Published  25/10/2005

Pop Culture on Repeat

Candice Breitz: Pop Culture on Repeat

White Cube, London
7 September-8 October 2005

Using today's most basic, accessible medium - the television - as her canvas, Candice Breitz treats film footage as found objects and pop fanatics as the makings of a chorus. Breitz's strong belief that, 'We learn who we are by watching others' fuels her exhibition of new works on view at the White Cube gallery in London.

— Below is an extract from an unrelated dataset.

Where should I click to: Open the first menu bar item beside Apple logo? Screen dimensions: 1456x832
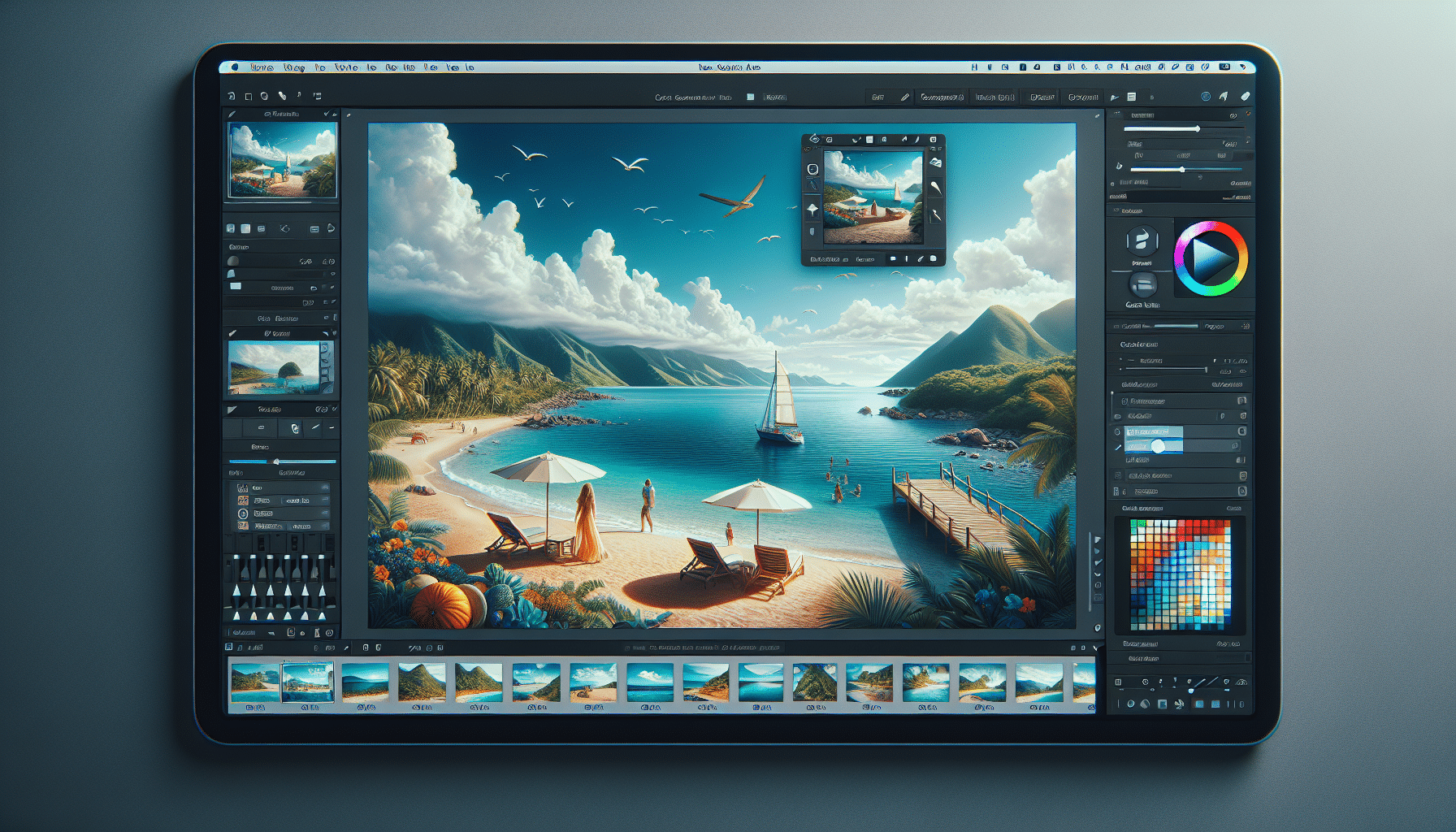click(x=262, y=67)
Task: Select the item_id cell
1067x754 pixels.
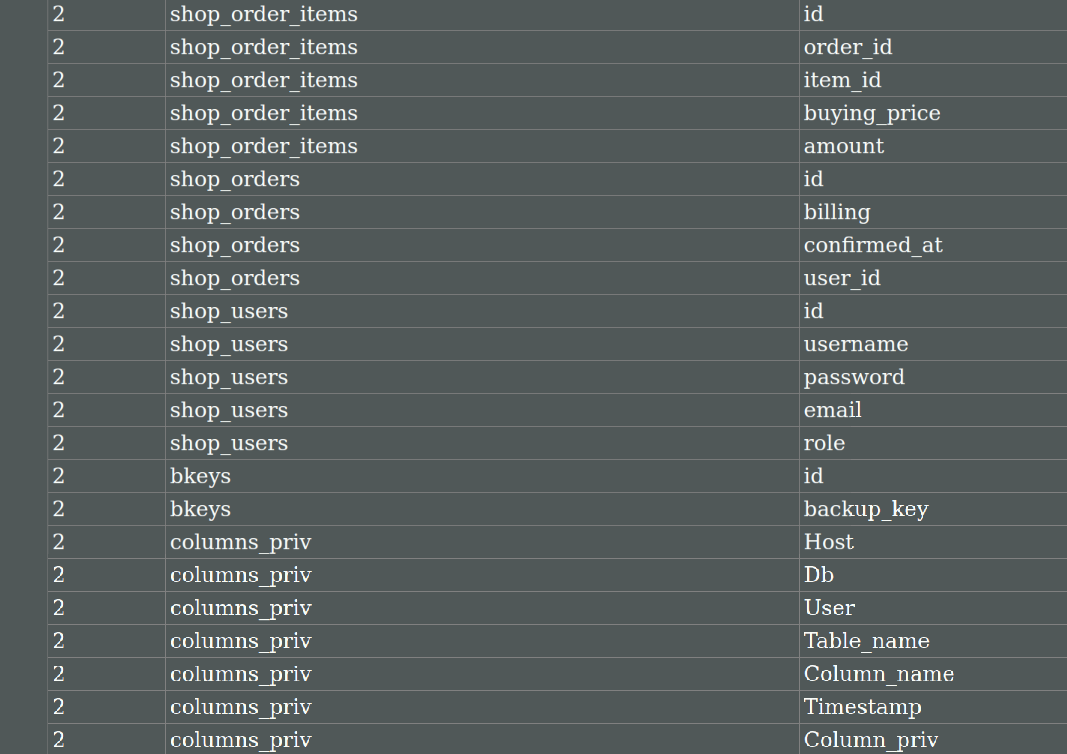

In a two-part video installation, 'Mother + Father' (2005), Breitz uses reccurring narrative themes from film and television to portray the roles of parents as individuals whose lives become inextricably intertwined through shared children. Tackling an issue that is so often discussed and questioned today, Breitz goes to the source of images that constantly inundate our culture. In each segment, she has selected six mothers and fathers of the silver screen and separated them from their filmic context by digitally deleting their surrounds, leaving them as vulnerable characters on black screens. The mothers, including Diane Keaton and Meryl Streep, scream, laugh, and cry together: 'I never wanted to be a mother' and 'Everything I did, I did out of love for you.' While Steve Martin, Tony Danza and the other fathers discuss abandonment and Daddy's little girl: 'God damn her' and 'Two times a month we spend the weekends together.'

Breitz picks dialogue that forces the mothers and fathers, separately, to discuss the difficulties of parenthood. The actresses and actors stand captive, doomed to relive their harrowing realisations and depressed outbursts, almost on repeat. In using the characters to create her own film, Breitz explores the clandestine narratives that are not always easy to find. 'We can train ourselves to examine and process the images that are fed to us, rather than simply swallowing them whole,' Breitz has said, explaining her appropriation of cultural materials.

Continuing this concern with the power of the mass media to shape who we are and what we value, Breitz turns from the stars themselves to explore the very consumers of popular culture, in 'Queen (A Portrait of Madonna)', 2005. Thirty television sets line the back wall from floor to ceiling and each screen plays host to a different eccentric fan singing and dancing along to Madonna's Immaculate Collection album playing on their headphones. Although filmed separately, the fans' intense passion for the singer spreads across the screens in a rhythmic frenzy of movement and an atonal, yet harmonious, chorus. The success of the piece comes from the close, unforgiving angle at which Breitz captures her subject. The camera focuses on the subject from the shoulders to the top of the head, forcing all of the action and expression to come from the face and arms, which, from time to time reach above and beyond the square of the screen. As Breitz captures these individual portraits - a man with a Madonna-style Mohawk and a lot of make-up, or a woman wearing angel wings and waving a wand - she brings them together to represent Madonna herself.

In both pieces the artist focuses on the mutually dependent relationship between fan and star that so often goes unnoticed or undervalued. Using the often opaque and obscure media of video installation, she captivates her audience using familiar images and clear subjects. Born in South Africa, Breitz currently resides in Berlin and exhibits worldwide. 'Mother + Father' is on view at the 2005 Venice Biennale.

Doro Globus

1. Candice Breitz and Louise Neri: Eternal Returns. Berlin, 2005.